The Legislative Report contains copies and summaries of all bills filed during the legislative session, all adopted amendments compiled into a continuous daily amendment record, a daily record of bill activity from committees and the House and Senate floors, weekly bill status indexes, upcoming committee hearing agendas, and a post-session report of enactments.

The Legislative Report also includes a section called “News Notes” – a compilation of political news briefs, summaries of House and Senate floor debates, political research and analysis, and newsclips from local and national newspapers. In addition, the service supplies copies of important documents and reports on the state budget, state agency presentations and speeches from elected officials, legislators and political figures.

==Additional publications==
Arizona News Service produces a number of targeted publications focused on particular aspects of Arizona politics, including:

===Government Resource Directory===
A magazine-style guide published annually in December.

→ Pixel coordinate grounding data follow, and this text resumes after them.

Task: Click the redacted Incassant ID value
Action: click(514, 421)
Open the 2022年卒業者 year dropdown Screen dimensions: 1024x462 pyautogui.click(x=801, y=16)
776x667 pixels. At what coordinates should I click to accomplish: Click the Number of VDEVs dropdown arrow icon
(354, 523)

It includes comprehensive contact information for all of the state's elected and appointed officials, state agencies, the state's courts, many state lobbyists and licensing and certification boards. The publication also includes a complete list of state legislators and Arizona's congressional delegation.

===Book of Lobbyists===
A magazine-style publication typically produced in February. It features articles about the profession and lists the vast majority of the state's lobbyists and their contact information. Some entries include client listing and specialties. This publication is linked to a free Web site, Arizona Lobbyists, where lobbyists can enter their information themselves and become part of a future edition.

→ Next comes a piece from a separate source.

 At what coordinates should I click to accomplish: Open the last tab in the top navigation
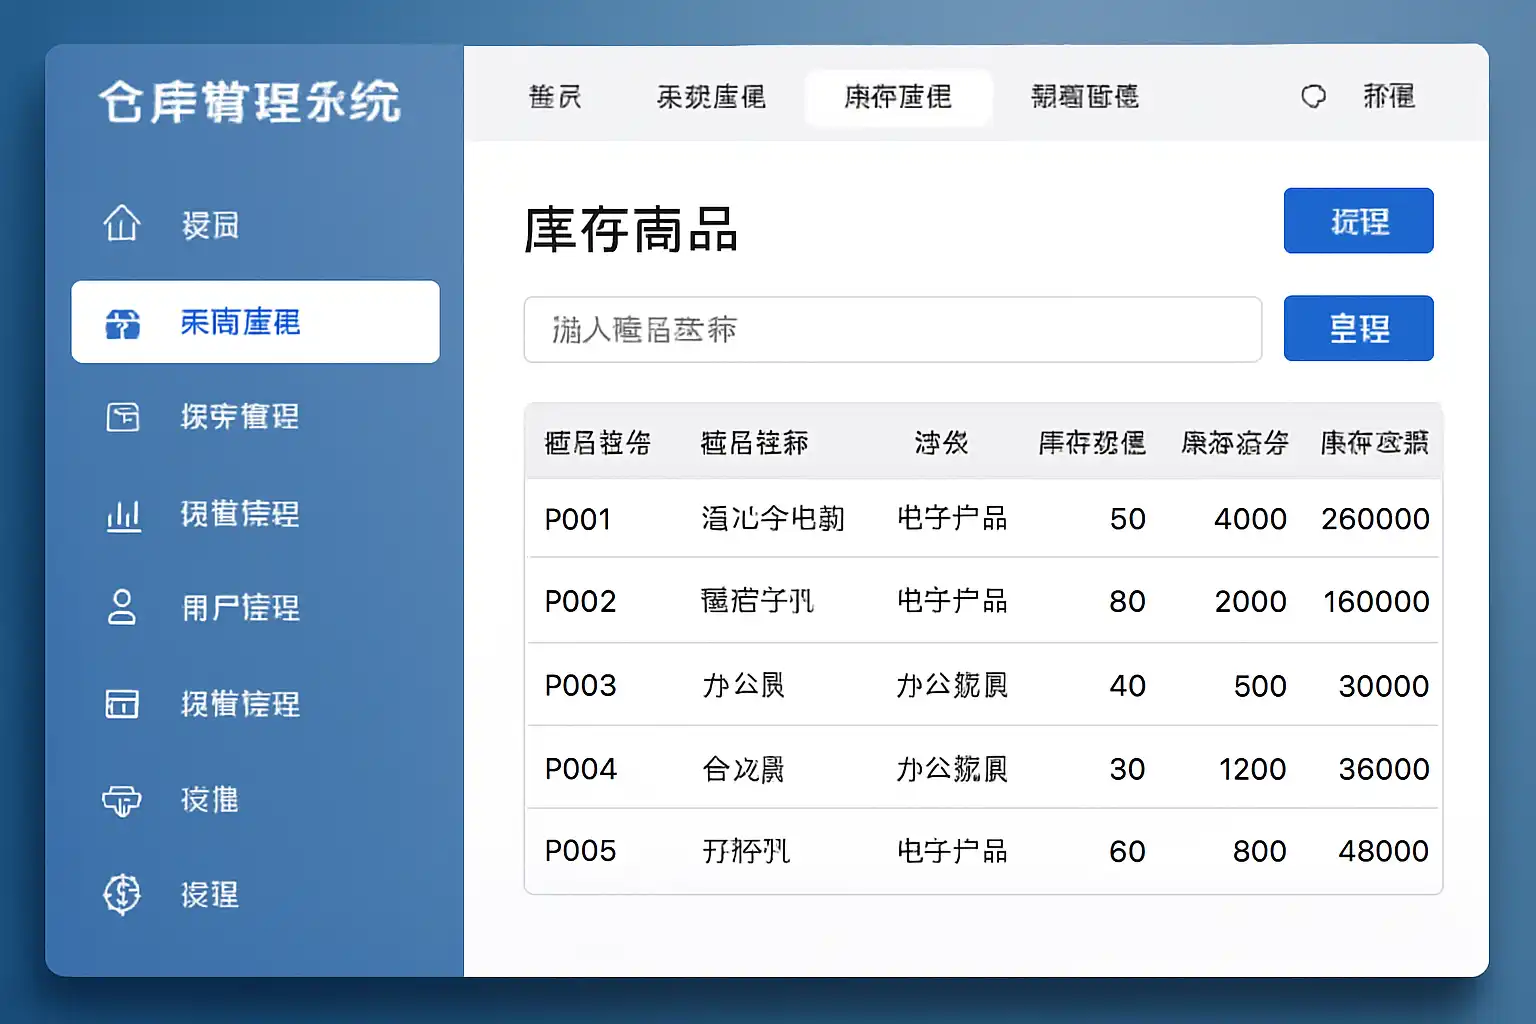click(x=1085, y=97)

===Arizona Political Almanac===
First published in 2008, the Political Almanac features charts and graphs covering Arizona elections, the legislature, elected officials, state finances and money, U.S. Congress and courts. The publication represents years of work done by Arizona Capitol Times reporters and staff.

===Citizen Government===
Published annually in July, the guide features short descriptions and members of Arizona's governor-appointed boards and commissions. It takes its name from the fact that the boards and commissions are filled mostly by average citizens with particular knowledge and expertise in particular areas of government.

===Guide to the Legislature (The Green Book)===
Published annually to coincide with the beginning of the legislative session, Arizona Capitol Report's Guide to the Legislature features the name, district, office location, assistant's name, contact information, committees, interests, political experience and personal information of each of the state's 90 lawmakers. It is referred to as "The Green Book" because the pocket-sized publication's cover is always green.

===Trade & Professional Associations Directory===
First published in April 2008, the magazine-style publication features contact and leadership information for many of the state's trade and professional associations, such as chambers of commerce.

==Events==
The Arizona Capitol Times hosts a number of annual events honoring members of the state's Capitol community. These include Leaders of the Year in Public Policy, Best of the Capitol, Meet the Candidates, Rock the Capitol: Meet the Freshmen, Women in Public Policy, The Influentials, Morning Scoop breakfast discussions on water, education, healthcare, transportation and issues affecting the Capitol community.